Now to the regular tetrahedron. Obviously the centroid is … all right, now we have issues. Dead center is … where? We can tell when the regular tetrahedron’s turned upside-down. Also when it’s turned 90 or 180 degrees.

Symmetry will guide us. We can say some things about it. Each face of the regular tetrahedron is an equilateral triangle. The centroid has to be along the altitude. That is, the vertical line connecting the point on top of the pyramid with the equilateral triangle base, down on the mat. Imagine looking down on the shape from above, and rotating the shape 120 or 240 degrees if you’re still not convinced.

And! We can tip the regular tetrahedron over, and put another of its faces down on the mat. The shape looks the same once we’ve done that. So the centroid has to be along the altitude between the new highest point and the equilateral triangle that’s now the base, down on the mat. We can do that for each of the four sides. That tells us the centroid has to be at the intersection of these four altitudes. More, that the centroid has to be exactly the same distance to each of the four vertices of the regular tetrahedron. Or, if you feel a little fancier, that it’s exactly the same distance to the centers of each of the four faces.

It would be nice to know where along this altitude this intersection is, though. We can work it out by algebra. It’s no challenge to figure out the Cartesian coordinates for a good regular tetrahedron. Then finding the point that’s got the right distance is easy. (Set the base triangle in the xy plane.
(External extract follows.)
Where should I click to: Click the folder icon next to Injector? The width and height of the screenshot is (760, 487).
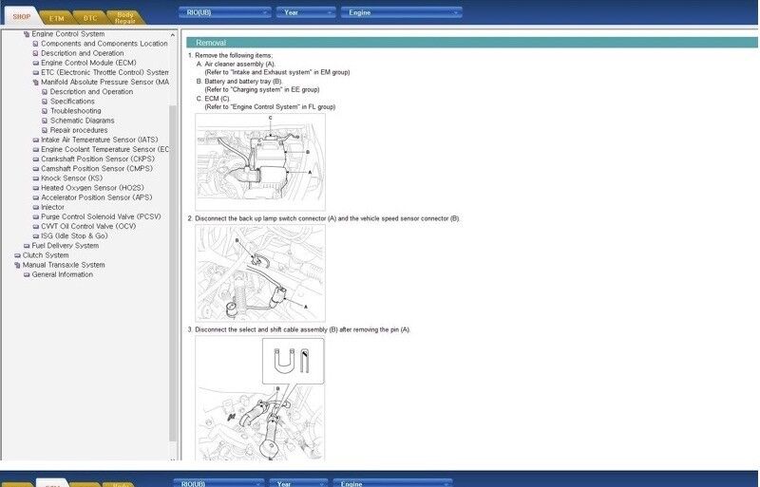tap(36, 207)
Center it, so the coordinates of the highest point are (0, 0, h) for some number h. Set one of the other vertices so it’s in the xz plane, that is, at coordinates (0, b, 0) for some b. Then find the c so that (0, 0, c) is exactly as far from (0, 0, h) as it is from (0, b, 0).) But algebra is such a mass of calculation. Can we do it by reason instead?
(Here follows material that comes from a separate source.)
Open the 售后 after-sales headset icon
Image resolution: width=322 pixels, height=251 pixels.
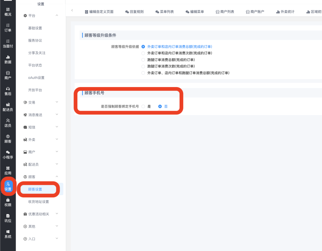point(8,89)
That I ask the question answers it. That I preceded the question with talk about symmetry answers how to reason it. The trick is that we can divide the regular tetrahedron into four smaller tetrahedrons. These smaller tetrahedrons aren’t regular; they’re not the Platonic solid. But they are still tetrahedrons. The little tetrahedron has as its base one of the equilateral triangles that’s the bigger shape’s face. The little tetrahedron has as its fourth vertex the centroid of the bigger shape. Draw in the edges, and the faces, like you’d imagine. Three edges, each connecting one of the base triangle’s vertices to the centroid. The faces have two of these new edges plus one of the base triangle’s edges.

The four little tetrahedrons have to all be congruent. Symmetry again; tip the big tetrahedron onto a different face and you can’t see a difference. So we’ll know, for example, all four little tetrahedrons have the same volume. The same altitude, too. The centroid is the same distance to each of the regular tetrahedron’s faces. And the four little tetrahedrons, together, have the same volume as the original regular tetrahedron.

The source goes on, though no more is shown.